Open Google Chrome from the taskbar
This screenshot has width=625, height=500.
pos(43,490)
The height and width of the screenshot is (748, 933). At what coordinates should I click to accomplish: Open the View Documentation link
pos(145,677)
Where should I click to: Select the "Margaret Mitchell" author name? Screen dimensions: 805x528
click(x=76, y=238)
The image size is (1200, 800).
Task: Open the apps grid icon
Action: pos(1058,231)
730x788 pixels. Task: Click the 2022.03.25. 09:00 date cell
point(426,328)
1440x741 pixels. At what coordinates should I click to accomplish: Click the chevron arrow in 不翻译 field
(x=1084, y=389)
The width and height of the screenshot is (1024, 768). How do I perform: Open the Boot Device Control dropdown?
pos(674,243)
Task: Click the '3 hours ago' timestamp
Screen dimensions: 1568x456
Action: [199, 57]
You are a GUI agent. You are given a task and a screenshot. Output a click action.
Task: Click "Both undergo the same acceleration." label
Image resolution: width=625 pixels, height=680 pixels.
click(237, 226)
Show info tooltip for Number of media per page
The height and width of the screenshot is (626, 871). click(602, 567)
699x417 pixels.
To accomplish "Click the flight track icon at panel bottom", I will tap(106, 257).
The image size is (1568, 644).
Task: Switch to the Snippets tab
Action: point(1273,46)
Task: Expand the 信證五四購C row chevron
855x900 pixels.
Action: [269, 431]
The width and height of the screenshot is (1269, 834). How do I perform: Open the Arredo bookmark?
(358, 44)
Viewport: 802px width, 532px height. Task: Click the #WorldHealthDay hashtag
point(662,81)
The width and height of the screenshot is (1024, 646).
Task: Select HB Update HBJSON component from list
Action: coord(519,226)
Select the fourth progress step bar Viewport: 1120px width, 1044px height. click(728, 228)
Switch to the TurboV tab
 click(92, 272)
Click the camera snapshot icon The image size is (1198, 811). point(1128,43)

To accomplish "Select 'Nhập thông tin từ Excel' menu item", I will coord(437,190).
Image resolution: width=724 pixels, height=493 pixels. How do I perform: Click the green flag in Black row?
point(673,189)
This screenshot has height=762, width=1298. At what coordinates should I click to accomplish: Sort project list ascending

| EXERCISE BRIEF |
Only the lines from the one holding "699x417 pixels." through the end of the records should appear in the answer, each repeated exactly.

| SOLVED PROBLEM |
699x417 pixels.
To accomplish "Click the flight track icon at panel bottom", I will tap(106, 257).
The image size is (1568, 644).
Task: Switch to the Snippets tab
Action: point(1273,46)
Task: Expand the 信證五四購C row chevron
855x900 pixels.
Action: [269, 431]
The width and height of the screenshot is (1269, 834). How do I perform: Open the Arredo bookmark?
(358, 44)
Viewport: 802px width, 532px height. Task: Click the #WorldHealthDay hashtag
point(662,81)
The width and height of the screenshot is (1024, 646).
Task: Select HB Update HBJSON component from list
Action: coord(519,226)
Select the fourth progress step bar Viewport: 1120px width, 1044px height. click(728, 228)
Switch to the TurboV tab
 click(92, 272)
Click the camera snapshot icon The image size is (1198, 811). point(1128,43)

To accomplish "Select 'Nhập thông tin từ Excel' menu item", I will coord(437,190).
Image resolution: width=724 pixels, height=493 pixels. How do I perform: Click the green flag in Black row?
point(673,189)
This screenshot has height=762, width=1298. At what coordinates should I click to accomplish: Sort project list ascending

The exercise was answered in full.